Creating a clear vision of what you want your business to be is crucial. It’s a matter of designing short- and long-term goals that help you arrive at that point. Then, perhaps even trickier, you have to make everyone in your organization believe in those goals.  

Not Just About Profits and Sales

Companies should have long-term growth targets. But they need to go beyond that. To gain employee buy-in and market share, it’s mission critical for businesses to have other big goals.

For example, your company could focus on improving customer relations. Or your company could play a larger role in the community. Whatever it is, finding the meaningful impact you want your company to make is essential for designing valid goals. These objectives should be tied to your companys mission and culture. 

Long-Term Goals

Salesforce CEO Marc Benioff said that “most people overestimate their success in one year and underestimate their success in ten years.
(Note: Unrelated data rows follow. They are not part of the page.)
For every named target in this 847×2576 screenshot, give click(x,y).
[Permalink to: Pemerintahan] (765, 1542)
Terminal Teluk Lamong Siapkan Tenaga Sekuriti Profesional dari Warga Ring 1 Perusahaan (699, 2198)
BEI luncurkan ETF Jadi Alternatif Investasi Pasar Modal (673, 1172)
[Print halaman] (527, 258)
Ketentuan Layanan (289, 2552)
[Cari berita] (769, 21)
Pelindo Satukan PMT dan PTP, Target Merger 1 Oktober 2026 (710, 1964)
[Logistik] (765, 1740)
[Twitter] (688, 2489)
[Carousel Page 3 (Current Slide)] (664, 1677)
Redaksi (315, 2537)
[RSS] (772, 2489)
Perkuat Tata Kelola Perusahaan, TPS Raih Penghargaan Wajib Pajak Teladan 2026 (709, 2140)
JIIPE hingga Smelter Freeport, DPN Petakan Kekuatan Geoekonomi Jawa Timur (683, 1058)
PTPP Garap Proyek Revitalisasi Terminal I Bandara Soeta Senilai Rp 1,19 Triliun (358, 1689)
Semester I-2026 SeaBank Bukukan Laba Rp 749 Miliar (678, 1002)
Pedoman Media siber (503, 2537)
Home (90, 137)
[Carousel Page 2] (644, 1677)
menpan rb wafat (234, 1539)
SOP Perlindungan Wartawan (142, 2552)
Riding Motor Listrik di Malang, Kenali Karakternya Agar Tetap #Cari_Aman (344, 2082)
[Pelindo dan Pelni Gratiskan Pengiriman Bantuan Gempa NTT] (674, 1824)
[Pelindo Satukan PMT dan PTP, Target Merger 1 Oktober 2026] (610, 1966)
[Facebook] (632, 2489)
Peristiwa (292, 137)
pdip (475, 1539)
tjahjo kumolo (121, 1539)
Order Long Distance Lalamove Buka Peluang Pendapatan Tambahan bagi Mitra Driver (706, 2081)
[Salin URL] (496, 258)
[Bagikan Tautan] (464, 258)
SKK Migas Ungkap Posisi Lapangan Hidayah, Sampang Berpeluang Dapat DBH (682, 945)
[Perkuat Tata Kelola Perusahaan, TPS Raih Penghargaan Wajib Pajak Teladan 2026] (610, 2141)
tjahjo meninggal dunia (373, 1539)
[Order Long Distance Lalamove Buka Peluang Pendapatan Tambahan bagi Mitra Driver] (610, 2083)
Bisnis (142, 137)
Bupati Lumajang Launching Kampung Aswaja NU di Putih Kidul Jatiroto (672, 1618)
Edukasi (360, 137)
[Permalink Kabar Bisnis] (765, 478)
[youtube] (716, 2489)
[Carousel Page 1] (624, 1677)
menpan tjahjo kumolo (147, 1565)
For me, five-year goals are standard practice.”

A company’s long-term goals should be initiatives that take longer than a year to complete. They could even include game-changer goals. For example, Apple completely reimagined the role technology would play in people’s lives. However, keep in mind that these kinds of goals can be affected by external factors, such as a downturn in the economy.



Short-Term Goals

Each of your long-term goals should be supported by short-term goals. SMART isn’t a new concept, but it is a helpful one for creating meaningful objectives. You want your short-term goals to be specific, measurable, action oriented, realistic, and time specific.

If you want to boost sales by 36% over the course of a year, set each month’s goal to boost sales by 3%. This is an achievable, reasonable goal that employees can take action to accomplish. The goal has a clear, bright line too — either sales increased by enough or they didn’t.


The reality is that goals are meaningless if everyone in the company isn’t held accountable for meeting them. This doesn’t mean you should go around firing people because they missed their goal one month. It does mean that leadership should be monitoring employees to see if they’re meeting the company’s objectives. When they’re not, it’s time to have an honest discussion about what they need to meet those goals.

Your company’s goals are ultimately tied to its culture. If you set substantive big objectives that are logically supported by interim goals then hold people responsible for meeting those standards, your company will be on the right course. It will also be more likely to survive in today’s competitive climate.